• **WORK TO COMPLETE**
A word-for-word copy is needed of the line containing "SpaceX vertical landing (166, 919)" and every line after it through the end of the records below, leaving out all pictures.

• **DATASET ENTRIES**
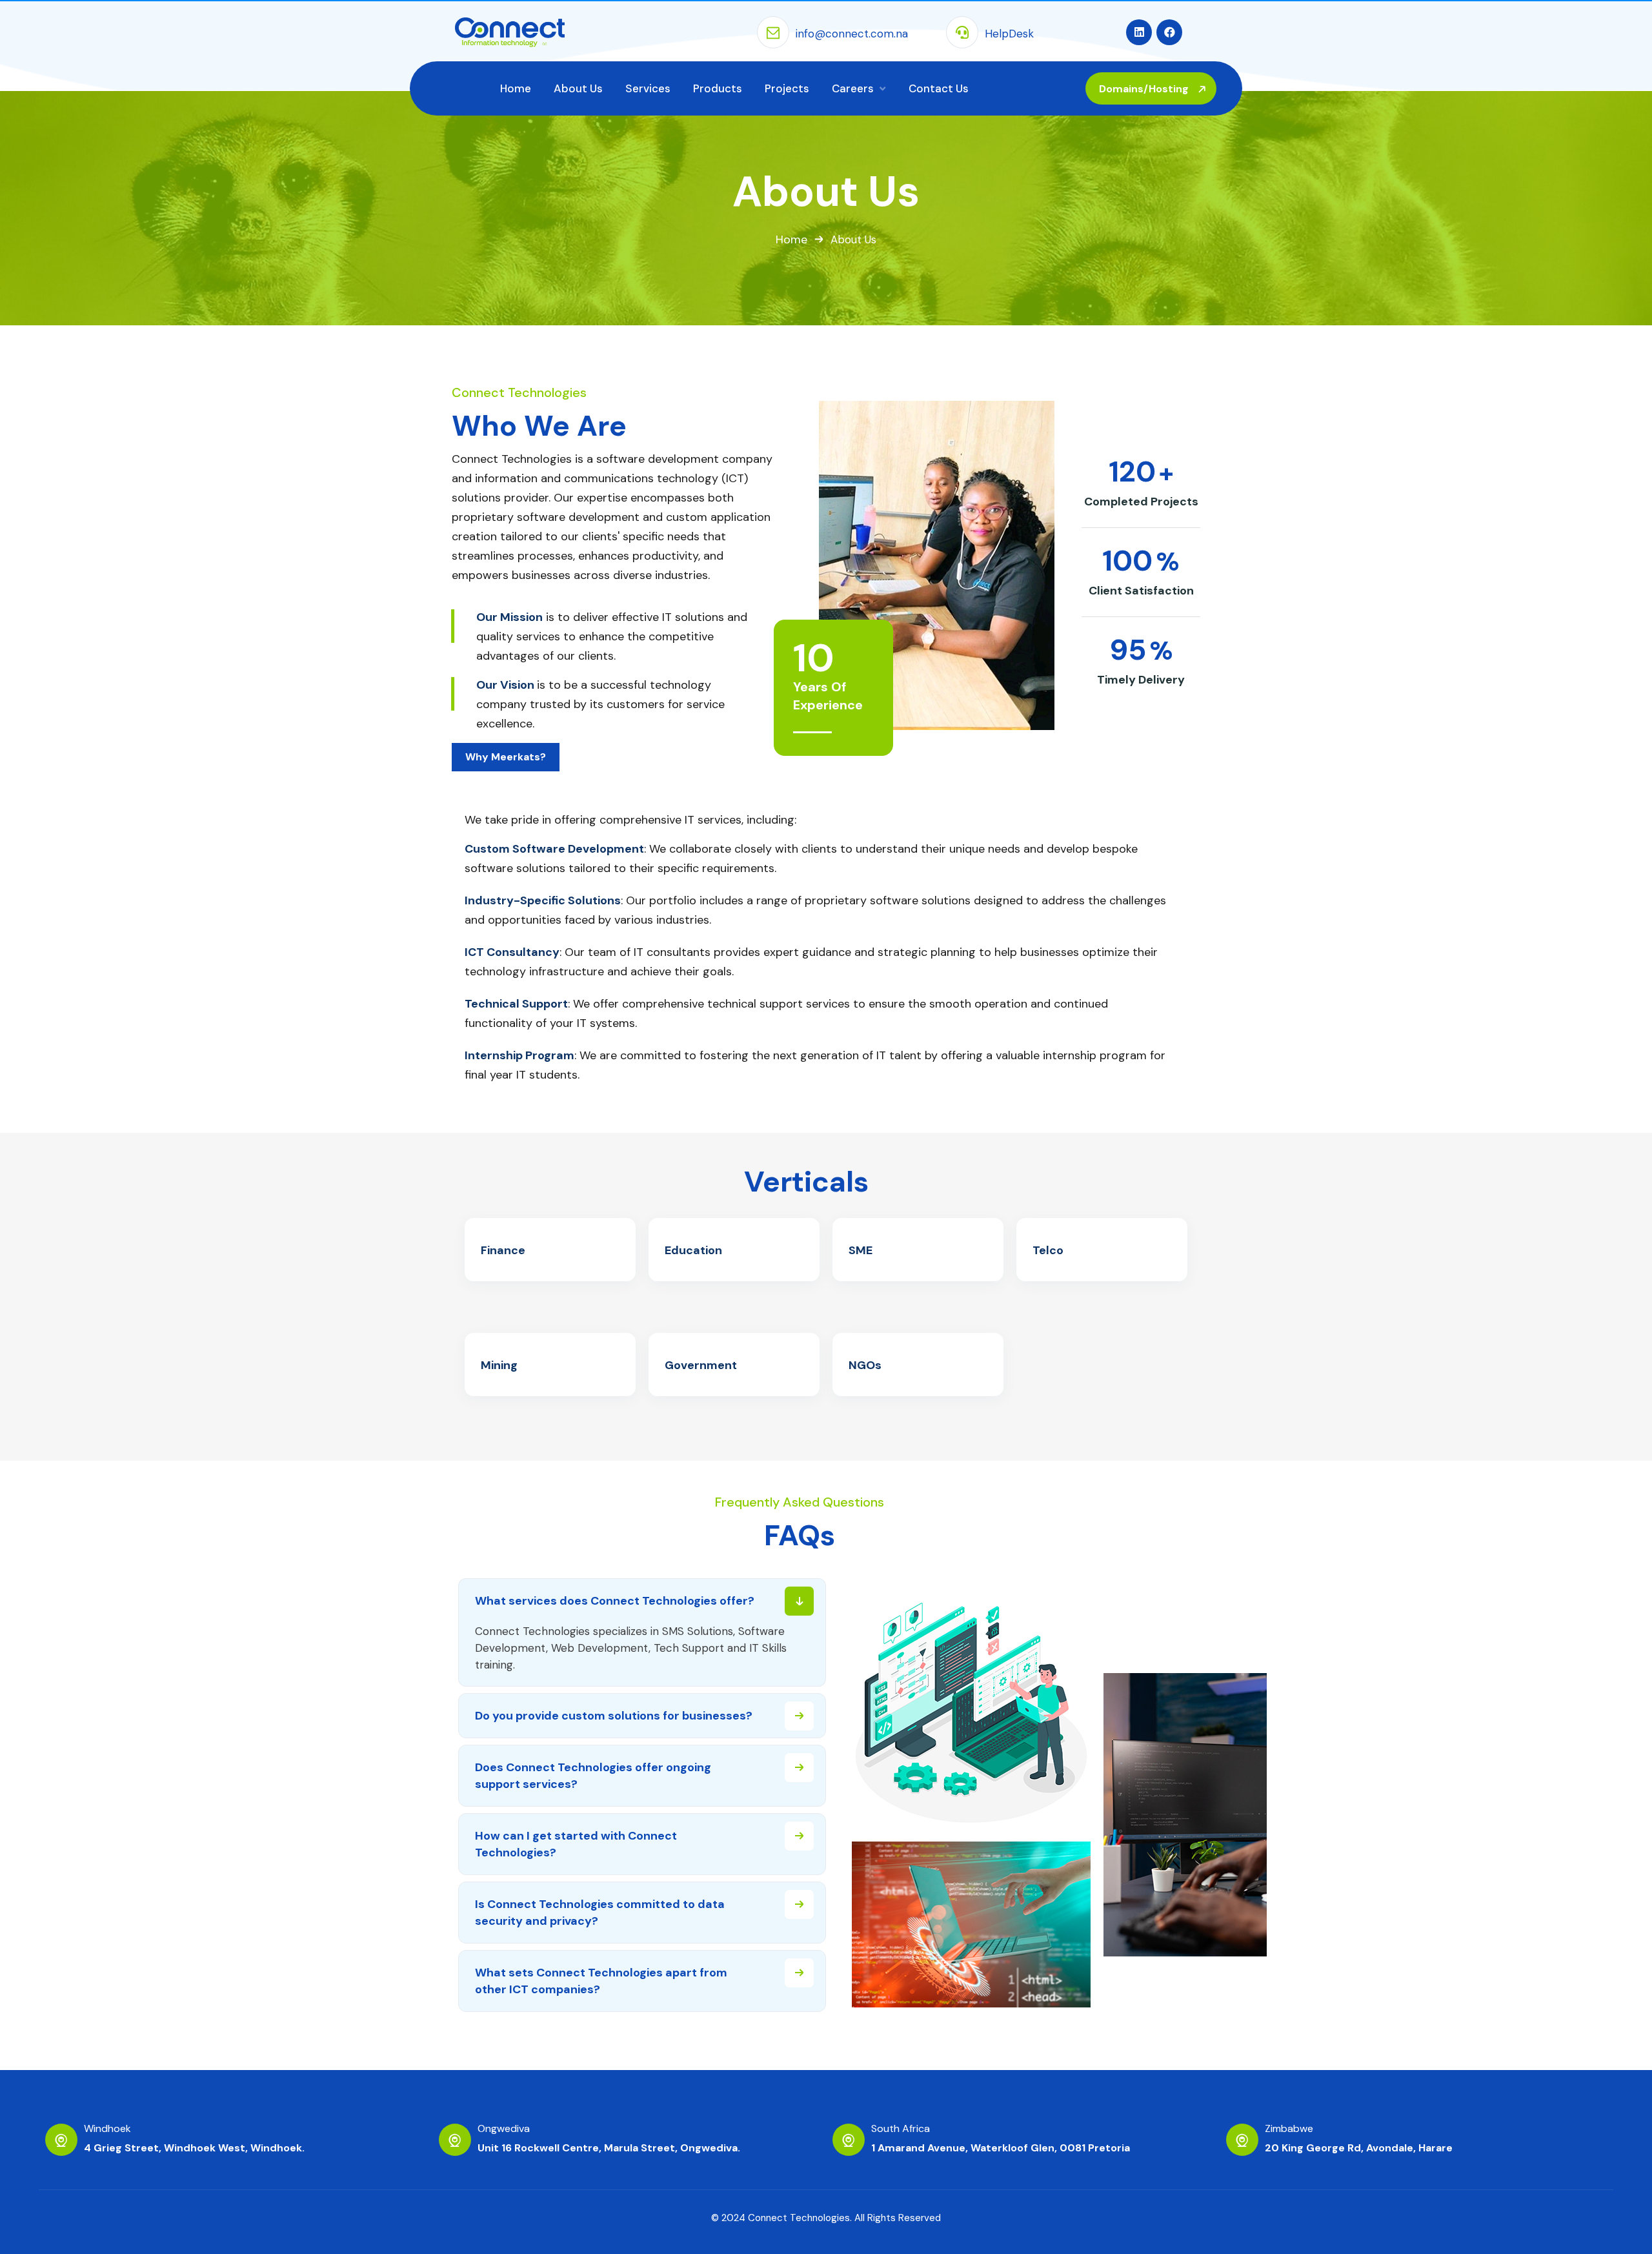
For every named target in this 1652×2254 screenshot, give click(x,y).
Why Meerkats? (505, 757)
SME (860, 1250)
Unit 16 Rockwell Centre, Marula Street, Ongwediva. (609, 2148)
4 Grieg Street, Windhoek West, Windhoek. (194, 2148)
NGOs (865, 1365)
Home (791, 239)
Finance (503, 1250)
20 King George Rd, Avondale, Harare (1359, 2148)
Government (701, 1365)
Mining (499, 1365)
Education (693, 1250)
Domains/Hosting (1145, 89)
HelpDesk (1009, 33)
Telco (1047, 1250)
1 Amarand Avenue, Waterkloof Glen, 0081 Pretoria (1000, 2148)
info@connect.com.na (852, 33)
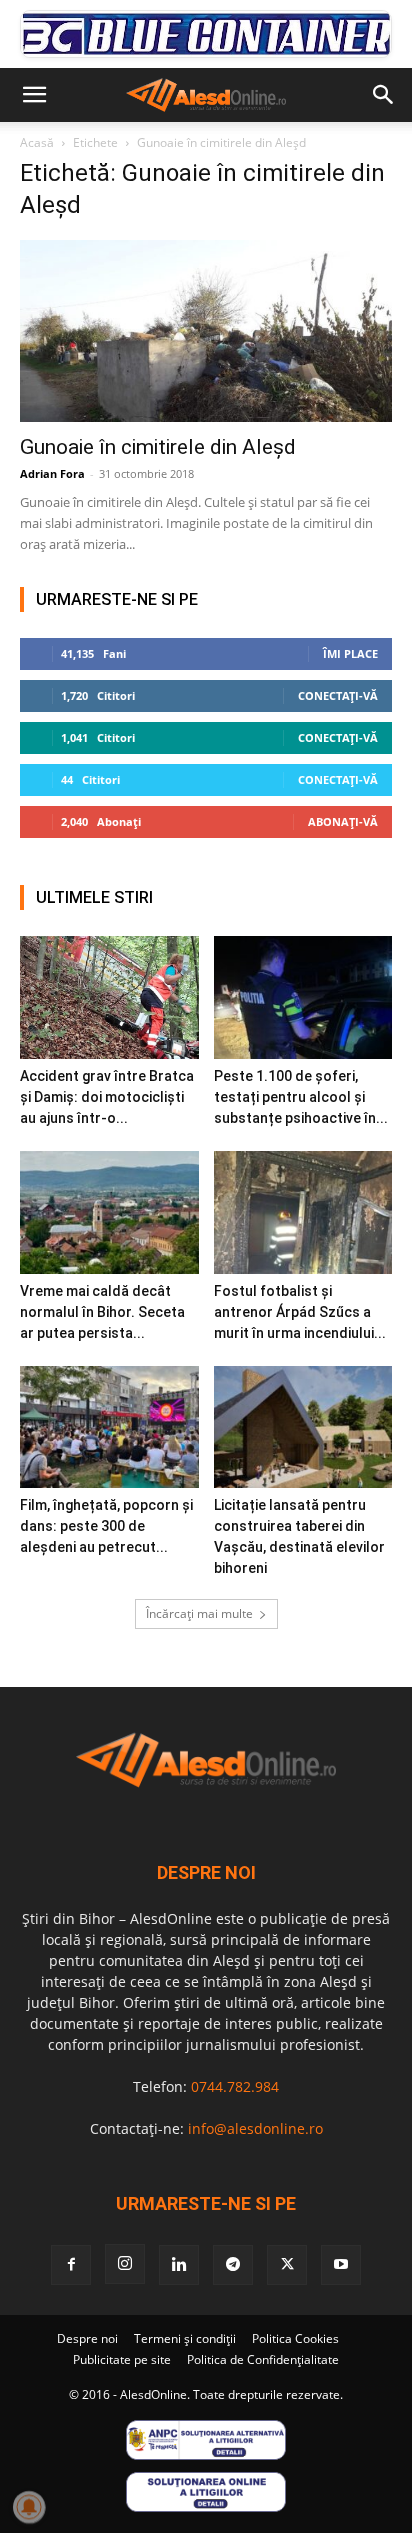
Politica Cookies (295, 2338)
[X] (287, 2265)
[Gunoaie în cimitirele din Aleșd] (206, 331)
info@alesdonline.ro (255, 2128)
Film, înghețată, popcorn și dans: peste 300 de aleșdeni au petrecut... (106, 1526)
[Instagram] (125, 2264)
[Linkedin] (179, 2265)
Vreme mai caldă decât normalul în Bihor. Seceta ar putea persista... (102, 1312)
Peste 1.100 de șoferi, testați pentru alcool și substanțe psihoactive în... (301, 1097)
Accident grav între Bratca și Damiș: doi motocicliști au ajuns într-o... (107, 1097)
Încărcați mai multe (199, 1613)
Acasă (37, 142)
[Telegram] (233, 2265)
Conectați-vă (338, 695)
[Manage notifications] (29, 2507)
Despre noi (87, 2338)
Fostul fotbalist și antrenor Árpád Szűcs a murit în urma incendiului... (300, 1312)
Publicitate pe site (122, 2359)
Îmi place (350, 653)
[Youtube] (341, 2265)
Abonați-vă (343, 821)
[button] (34, 95)
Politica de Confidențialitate (263, 2359)
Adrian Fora (52, 473)
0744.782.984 (235, 2086)
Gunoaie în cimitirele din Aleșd (158, 447)
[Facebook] (71, 2265)
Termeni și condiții (185, 2338)
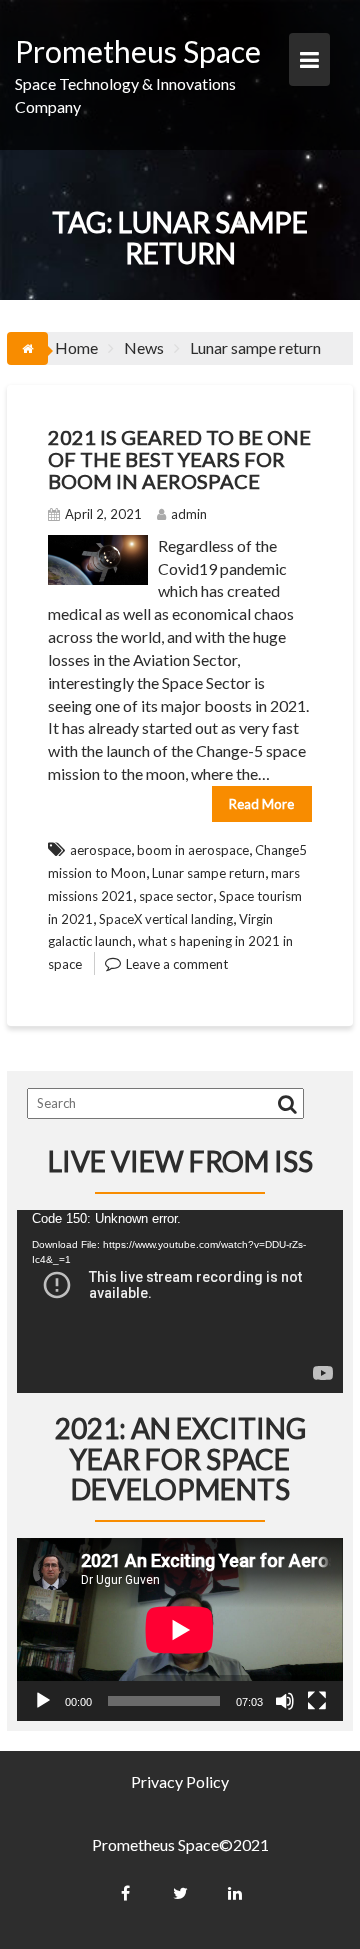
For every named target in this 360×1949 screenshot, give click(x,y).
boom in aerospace (193, 850)
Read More (261, 804)
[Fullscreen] (317, 1701)
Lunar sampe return (208, 873)
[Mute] (285, 1701)
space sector (176, 896)
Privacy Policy (180, 1781)
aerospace (100, 850)
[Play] (43, 1701)
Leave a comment (177, 964)
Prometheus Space (138, 51)
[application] (180, 1301)
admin (189, 514)
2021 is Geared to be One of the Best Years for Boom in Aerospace (179, 459)
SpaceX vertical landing (166, 919)
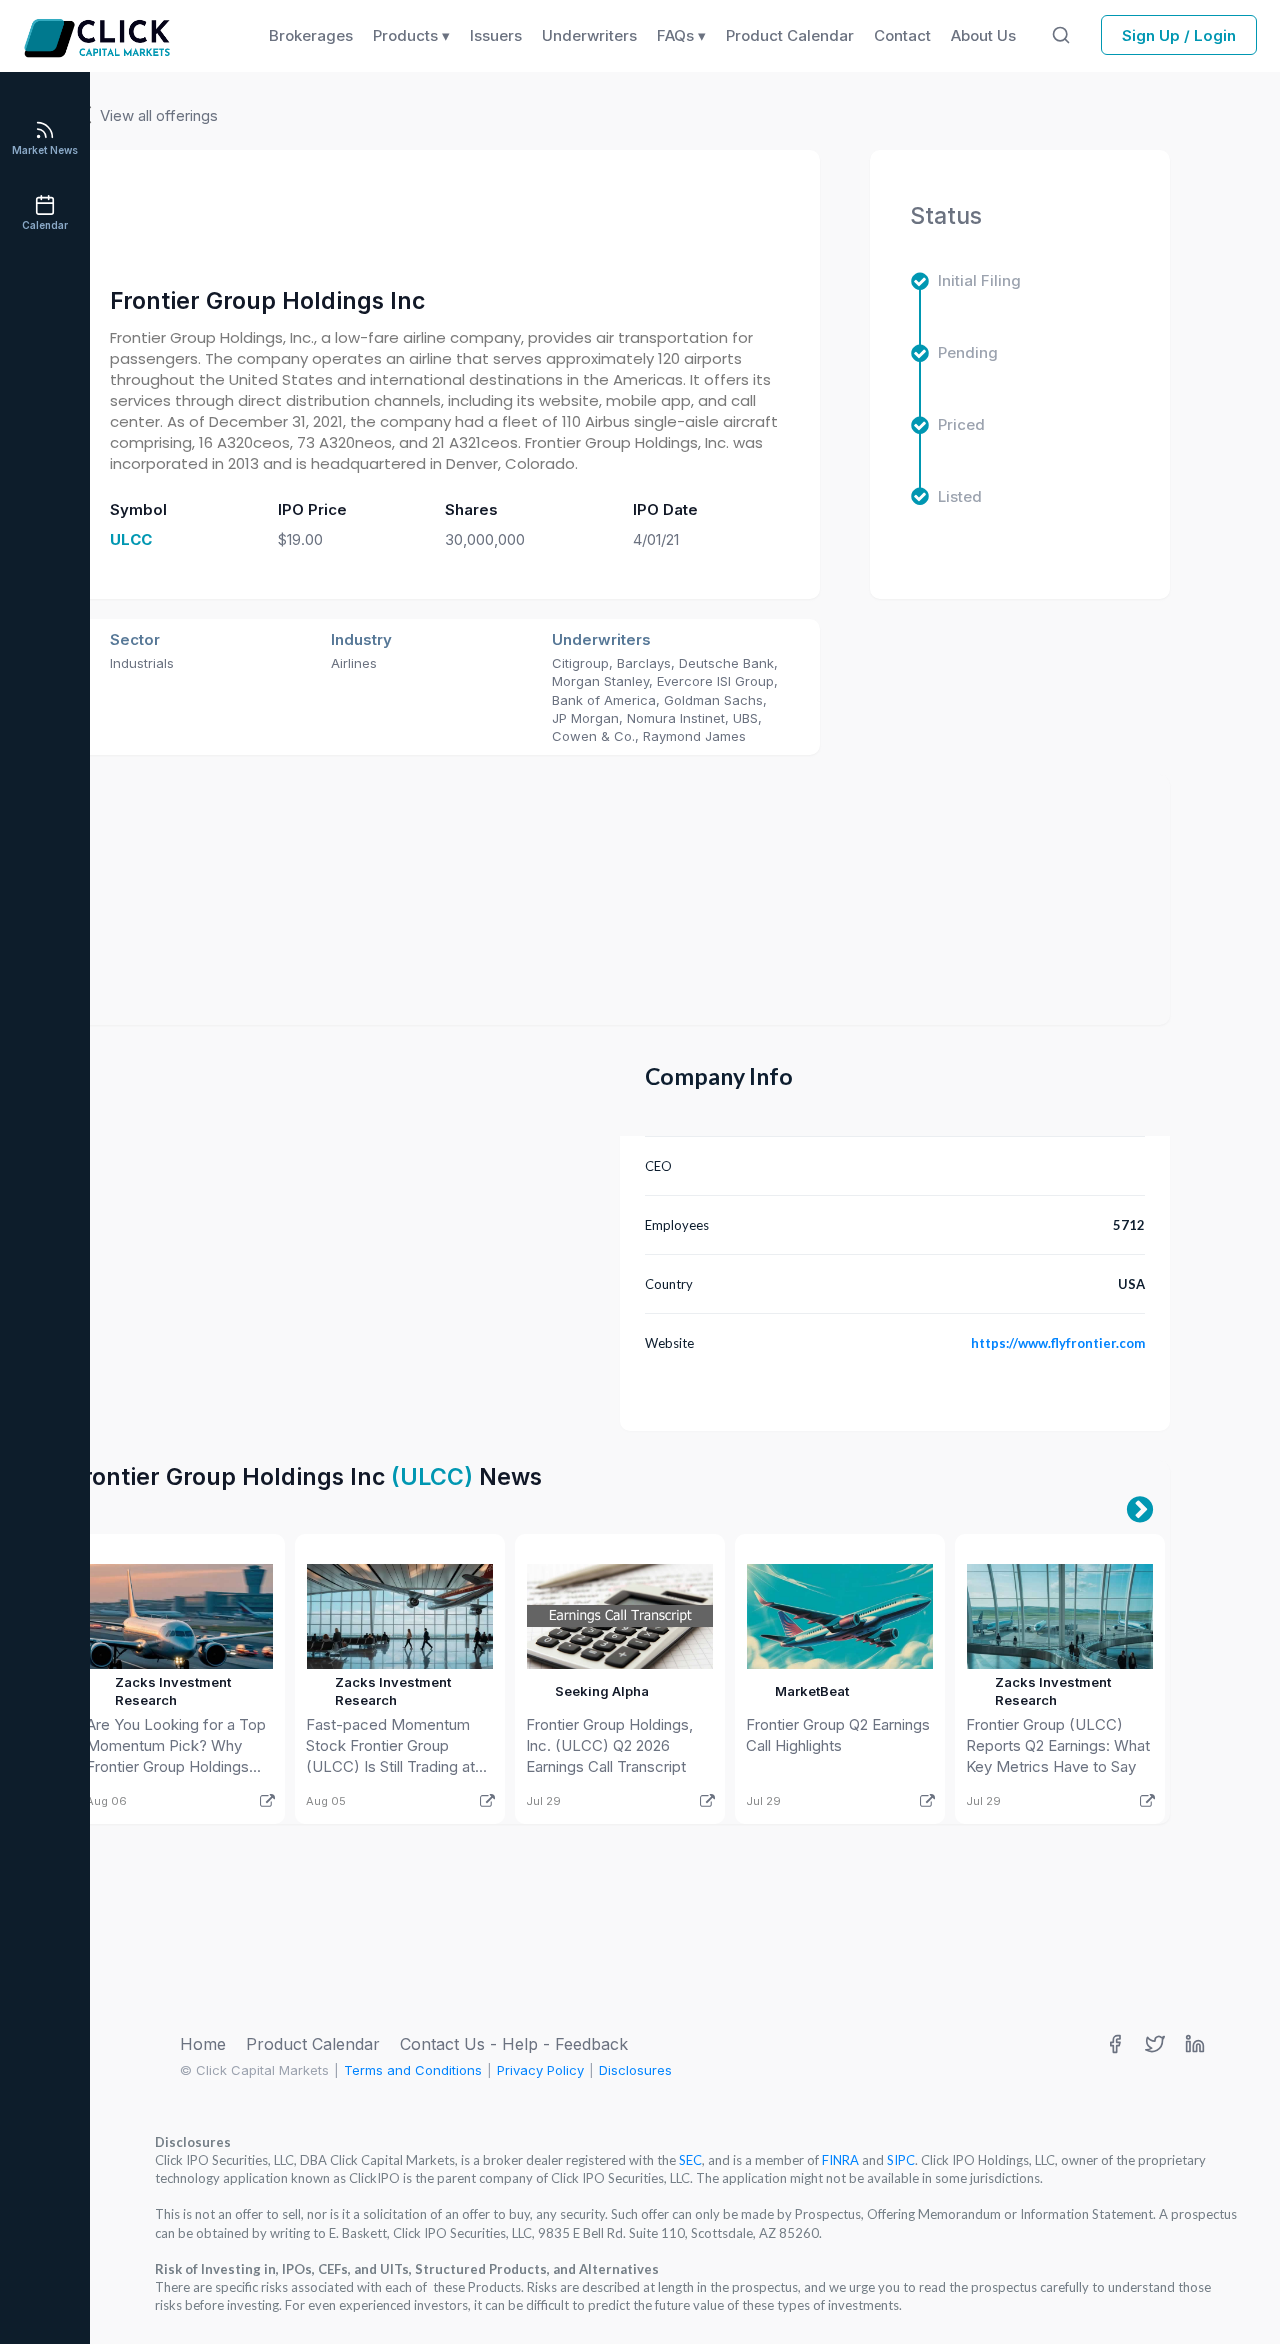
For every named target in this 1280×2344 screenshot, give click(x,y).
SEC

• **RESULT OF THIS EXERCISE**
SpaceX vertical landing (166, 919)
For every named target in this 1280×2344 screenshot, give click(x,y).
SEC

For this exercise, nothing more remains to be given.